Other things that can be used are smart thermostats and smoke detectors, but for those that don’t have hundreds of dollars to spend, this is a cost effective solution that helps alerting you as efficiently as possible. This way, you can be prepared for any environment, outdoors AND indoors.


We have summarized a lot of our technical work and vision for this project in the following presentation: Air Galileo Presentation



Example Setup for Average User

Understanding the Circuit

So, this is an update on the PCB that we’ve set up.

Essentially, this PCB utilizes the following circuit diagram (this circuit diagram comes from the original AirPi project):

Circuit Diagram for AirGalileo Project

So our modification to this design is to utilize the GPIO pins on the Arduino Galileo. Basically, on this diagram, all of the RPi# pins can be replaced with Galileo# pins in order to understand our circuit diagram.


Our circuit utilizes an 8-bit ADC in order to take in signals from a photoresistor, an air contaminant sensor, an NO2 (Nitrogen Dioxide) sensor, and a CO (Carbon Monoxide) sensor. In order for our Galileo to be able to properly interpret the data, the analog signals from this sensor are then converted to digital signals that can easily be interpreted and used to accurately display the relevant information that is sensed for the users to understand.
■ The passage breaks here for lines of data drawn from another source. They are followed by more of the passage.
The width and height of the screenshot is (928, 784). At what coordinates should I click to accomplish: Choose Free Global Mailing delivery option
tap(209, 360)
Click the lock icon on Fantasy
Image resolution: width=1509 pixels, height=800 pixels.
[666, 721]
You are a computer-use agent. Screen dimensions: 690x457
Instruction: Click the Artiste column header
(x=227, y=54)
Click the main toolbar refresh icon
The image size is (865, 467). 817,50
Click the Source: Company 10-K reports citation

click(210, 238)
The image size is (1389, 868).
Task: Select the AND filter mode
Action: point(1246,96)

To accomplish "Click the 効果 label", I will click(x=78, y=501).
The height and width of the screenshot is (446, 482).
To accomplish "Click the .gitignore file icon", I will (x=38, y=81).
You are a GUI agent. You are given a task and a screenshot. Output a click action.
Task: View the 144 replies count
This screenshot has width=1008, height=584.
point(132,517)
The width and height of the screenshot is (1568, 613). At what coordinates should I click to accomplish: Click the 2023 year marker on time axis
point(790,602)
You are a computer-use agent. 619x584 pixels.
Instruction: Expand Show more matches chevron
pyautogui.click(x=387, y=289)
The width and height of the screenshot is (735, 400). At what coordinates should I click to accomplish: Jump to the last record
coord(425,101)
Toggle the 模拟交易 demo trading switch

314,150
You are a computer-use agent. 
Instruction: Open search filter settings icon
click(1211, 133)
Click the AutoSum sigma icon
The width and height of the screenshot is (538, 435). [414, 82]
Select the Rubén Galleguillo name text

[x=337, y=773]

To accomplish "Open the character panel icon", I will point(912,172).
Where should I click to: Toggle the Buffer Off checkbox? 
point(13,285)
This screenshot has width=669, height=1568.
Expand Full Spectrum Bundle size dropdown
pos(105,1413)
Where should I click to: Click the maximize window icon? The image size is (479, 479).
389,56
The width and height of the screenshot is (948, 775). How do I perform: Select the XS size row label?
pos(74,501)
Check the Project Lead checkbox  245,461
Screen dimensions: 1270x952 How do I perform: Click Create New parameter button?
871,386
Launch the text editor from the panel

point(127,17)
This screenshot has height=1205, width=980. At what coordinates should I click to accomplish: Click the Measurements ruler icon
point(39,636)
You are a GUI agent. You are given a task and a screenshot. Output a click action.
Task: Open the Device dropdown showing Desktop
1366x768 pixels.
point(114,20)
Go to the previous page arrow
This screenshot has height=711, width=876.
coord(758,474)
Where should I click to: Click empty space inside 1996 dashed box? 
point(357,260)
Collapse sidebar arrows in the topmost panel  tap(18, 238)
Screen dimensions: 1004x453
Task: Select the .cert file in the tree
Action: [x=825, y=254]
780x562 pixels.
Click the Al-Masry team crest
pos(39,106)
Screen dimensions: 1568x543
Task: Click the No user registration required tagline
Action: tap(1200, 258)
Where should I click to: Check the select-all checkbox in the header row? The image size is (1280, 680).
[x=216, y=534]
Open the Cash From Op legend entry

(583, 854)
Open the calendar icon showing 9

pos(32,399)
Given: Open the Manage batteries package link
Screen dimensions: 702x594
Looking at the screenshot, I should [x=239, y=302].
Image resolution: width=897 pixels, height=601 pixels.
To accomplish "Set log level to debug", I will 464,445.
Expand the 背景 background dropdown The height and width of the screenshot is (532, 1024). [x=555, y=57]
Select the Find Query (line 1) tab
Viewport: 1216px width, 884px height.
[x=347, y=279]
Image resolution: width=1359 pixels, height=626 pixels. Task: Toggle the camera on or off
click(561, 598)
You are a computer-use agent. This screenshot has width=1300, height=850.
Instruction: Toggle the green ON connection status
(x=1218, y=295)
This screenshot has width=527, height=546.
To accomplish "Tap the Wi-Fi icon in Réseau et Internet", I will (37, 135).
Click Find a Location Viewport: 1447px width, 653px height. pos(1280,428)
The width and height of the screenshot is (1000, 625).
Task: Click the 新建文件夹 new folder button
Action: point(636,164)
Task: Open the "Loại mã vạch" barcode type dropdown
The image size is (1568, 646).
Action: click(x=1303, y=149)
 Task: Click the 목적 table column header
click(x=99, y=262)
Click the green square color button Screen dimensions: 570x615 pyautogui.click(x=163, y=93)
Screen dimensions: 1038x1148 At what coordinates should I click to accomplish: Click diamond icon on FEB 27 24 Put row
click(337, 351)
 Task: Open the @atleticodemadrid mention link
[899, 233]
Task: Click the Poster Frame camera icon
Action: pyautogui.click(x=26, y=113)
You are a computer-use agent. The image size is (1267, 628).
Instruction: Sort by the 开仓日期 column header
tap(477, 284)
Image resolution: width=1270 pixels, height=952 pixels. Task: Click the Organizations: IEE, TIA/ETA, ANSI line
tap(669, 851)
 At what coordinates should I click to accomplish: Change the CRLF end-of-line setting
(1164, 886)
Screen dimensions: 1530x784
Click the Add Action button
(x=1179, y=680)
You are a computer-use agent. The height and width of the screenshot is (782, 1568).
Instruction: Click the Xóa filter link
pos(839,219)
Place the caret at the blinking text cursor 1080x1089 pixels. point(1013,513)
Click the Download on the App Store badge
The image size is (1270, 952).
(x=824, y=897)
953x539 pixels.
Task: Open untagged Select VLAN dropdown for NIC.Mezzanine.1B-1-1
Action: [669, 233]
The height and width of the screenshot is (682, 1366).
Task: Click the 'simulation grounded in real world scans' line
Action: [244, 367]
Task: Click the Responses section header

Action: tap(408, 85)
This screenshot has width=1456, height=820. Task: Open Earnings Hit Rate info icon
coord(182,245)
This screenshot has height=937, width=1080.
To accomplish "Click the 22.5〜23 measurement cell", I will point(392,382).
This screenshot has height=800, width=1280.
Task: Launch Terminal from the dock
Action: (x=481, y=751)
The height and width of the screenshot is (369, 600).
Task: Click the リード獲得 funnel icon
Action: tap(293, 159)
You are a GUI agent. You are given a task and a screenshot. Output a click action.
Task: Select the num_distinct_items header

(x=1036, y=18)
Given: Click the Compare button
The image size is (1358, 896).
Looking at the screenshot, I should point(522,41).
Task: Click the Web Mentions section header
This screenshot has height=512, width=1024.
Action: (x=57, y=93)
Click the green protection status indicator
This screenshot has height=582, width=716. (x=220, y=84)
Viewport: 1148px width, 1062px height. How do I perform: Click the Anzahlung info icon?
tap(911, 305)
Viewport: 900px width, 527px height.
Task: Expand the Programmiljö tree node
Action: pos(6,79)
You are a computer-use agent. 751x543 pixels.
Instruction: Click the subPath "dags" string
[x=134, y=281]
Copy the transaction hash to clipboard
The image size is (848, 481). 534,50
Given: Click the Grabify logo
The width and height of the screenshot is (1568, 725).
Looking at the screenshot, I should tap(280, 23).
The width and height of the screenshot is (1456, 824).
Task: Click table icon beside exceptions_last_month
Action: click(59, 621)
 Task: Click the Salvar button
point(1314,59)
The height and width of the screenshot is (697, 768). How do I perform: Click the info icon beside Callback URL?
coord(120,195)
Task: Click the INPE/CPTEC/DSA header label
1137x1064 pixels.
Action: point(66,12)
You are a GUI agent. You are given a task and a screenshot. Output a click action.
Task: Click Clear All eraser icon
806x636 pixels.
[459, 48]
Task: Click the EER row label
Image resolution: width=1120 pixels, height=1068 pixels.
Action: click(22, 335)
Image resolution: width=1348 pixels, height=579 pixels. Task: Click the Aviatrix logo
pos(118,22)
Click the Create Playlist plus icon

Our Temperature and Pressure sensor works independently, as it can be seen on the top, as it outputs digital data that we can take in straight to the Galileo and interpret it accordingly.


This is just a schematic of the overall design, and we will be implementing it onto a PCB, which I will upload very soon. I have already put on the major pieces, but need to add on the smaller scale components (resistors capacitors) to insure proper current flow and voltage drops throughout all of the components in this system.


A picture of the finished Hardware Component will be uploaded within the week.




**For an understanding of the PCB for this, you can see a mock-up included with the AirPi schematic at: http://123d.circuits.io/circuits/18876#schematic**

Understanding the Circuit

Post 1: Lots of Fun!

So, this is a basic introduction to our project.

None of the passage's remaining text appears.